Chaos Mesh

Chaos Mesh is a popular chaos testing tool specially built with Kubernetes in mind. The different types of chaos testing it allows are massive, and you can get a full list in the official docs. We will focus primarily on pod chaos in this lab. To start, let’s define our objectives.

First, we will have one or more pods forcefully killed (in a non-graceful manner). We then want to see if new pods come up immediately to replace the pods that were killed & how long it takes for the new pods to come up. Once we have achieved this goal, we will look at automating the whole process like so:

Before running the test, a new replica is created to minimize business disruption
At a specified time during the week, a pod is killed as part of the test
A script watches and waits to see if the replacement pod starts up
If everything is fine, send an email or message to Slack to notify that the test succeeded, then get rid of the additional replica
If it didn’t work as expected, keep the additional replica and send out an alert that scaling isn’t working

All of the above steps will be completely automated so that you can have several applications running chaos tests (preferably outside of peak business hours).

First, install Chaos mesh into your cluster with Helm:

helm repo add chaos-mesh https://charts.chaos-mesh.org
kubectl create ns chaos-mesh
helm install chaos-mesh chaos-mesh/chaos-mesh -n chaos-mesh --version 2.6.3 --set chaosDaemon.runtime=containerd

Now, let’s startup a basic nginx server

Start the pod running nginx

kubectl run --image=nginx nginx-app --port=80 --replicas=2

Accessing the app on browser

kubectl port-forward nginx-app 80:80

Now that we have a target to test chaos on, let’s define a basic pod kill chaos in a file called “pod-kill.yaml”:

apiVersion: chaos-mesh.org/v1alpha1
kind: PodChaos
metadata:
  name: pod-kill
spec:
  action: pod-kill
  mode: one
  selector:
    labelSelectors:
      app: nginx
  duration: 30s

Now deploy this to Kubernetes:

kubectl apply -f podkill.yaml

Immediately upon deployment, you should see one of the two replicas get killed. You can use kubectl get po --watch to see this happen in real-time. You can then continue to observe as the pod recovers from this incident and determine whether it recovered within the appropriate time. The next step is to automate all this so that you can handle the deployment and observability part on your behalf. For this, we will use a script stored in a ConfigMap and a CronJob that periodically triggers this script.

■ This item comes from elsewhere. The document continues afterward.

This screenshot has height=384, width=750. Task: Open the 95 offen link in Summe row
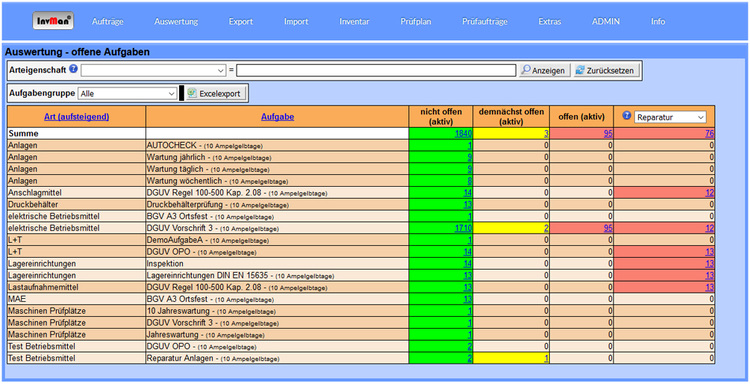click(608, 134)
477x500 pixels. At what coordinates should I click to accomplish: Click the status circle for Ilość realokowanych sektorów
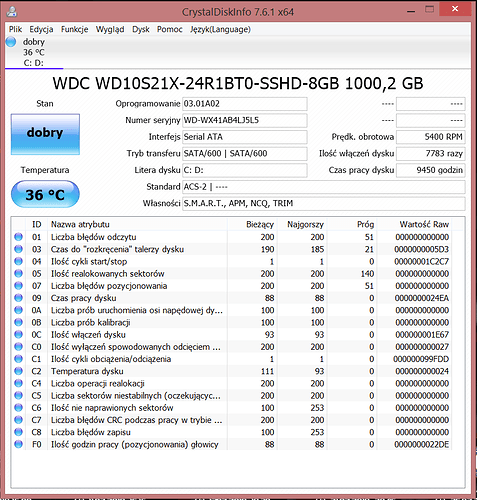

First, we will need an image that has both curl & kubectl. In an enterprise environment, you should create this image yourself by building a Docker image with the necessary tools, and then pushing it into your organization’s private repo. This is because publicly available images could get vulnerabilities, get deleted without your knowledge, or exceed your repo pull count which will lead to new images not being pulled. In a testing situation, however, feel free to use an image on Docker Hub with both tools involved. We will be using tranceh2/bash-curl-kubectl.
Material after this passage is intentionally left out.